Neuregulin1 is a key niche signal that supports intestinal stem cell proliferation
- Department of Anatomy and Developmental Biology, Monash University, Clayton, Australia.
- Cancer Program, Monash Biomedicine Discovery Institute, Clayton, Australia.
- Centre for Cancer Research, Hudson Institute of Medical Research, Clayton, Australia.
- Australian Regenerative Medicine Institute, Monash University, Clayton, Australia.
- Department of Biological Sciences, Graduate School of Science and Technology, Kumamoto University, Kumamoto, Japan.

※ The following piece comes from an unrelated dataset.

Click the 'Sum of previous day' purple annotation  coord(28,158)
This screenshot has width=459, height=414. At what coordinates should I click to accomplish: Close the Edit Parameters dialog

Identifying strategies to enhance intestinal stem cell proliferation may enable regeneration of the epithelium to be manipulated in degenerative diseases and intestinal pathologies. Using intestinal organoids grown ex vivo, we have defined Neuregulin1/ErbB signalling as a strong driver of cell proliferation in the intestinal epithelium. We defined the localisation of Neuregulin1 and interacting receptors in the small intestine using immunofluorescence and qRT-PCR. We observed that supporting niche cells express Neuregulin1, while stem cells express ErbB receptors, supporting a model where Neuregulin1/ErbB signalling directly regulates stem cells. The role of Neuregulin1 was also investigated in vivo using both a gene knockout approach and a model where activation of Neuregulin1/ErbB signalling was achieved in mice injected with 15ug Nrg1 for 5 days. Elevation of signalling increased cell proliferation in crypts, altered cellular differentiation and promoted regeneration. Loss of Neuregulin1 resulted in a significant decrease in cell proliferation within crypts in both stem and progenitor cells. The molecular changes induced by Neuregulin1 were examined using RNA sequencing which defined a proliferative molecular signature in both stem and progenitor cells. This was reinforced by examining the ability of single intestinal stem cells to generate organoids. Neuregulin1 significantly promotes organoid growth and the formation of colonies from single stem cells.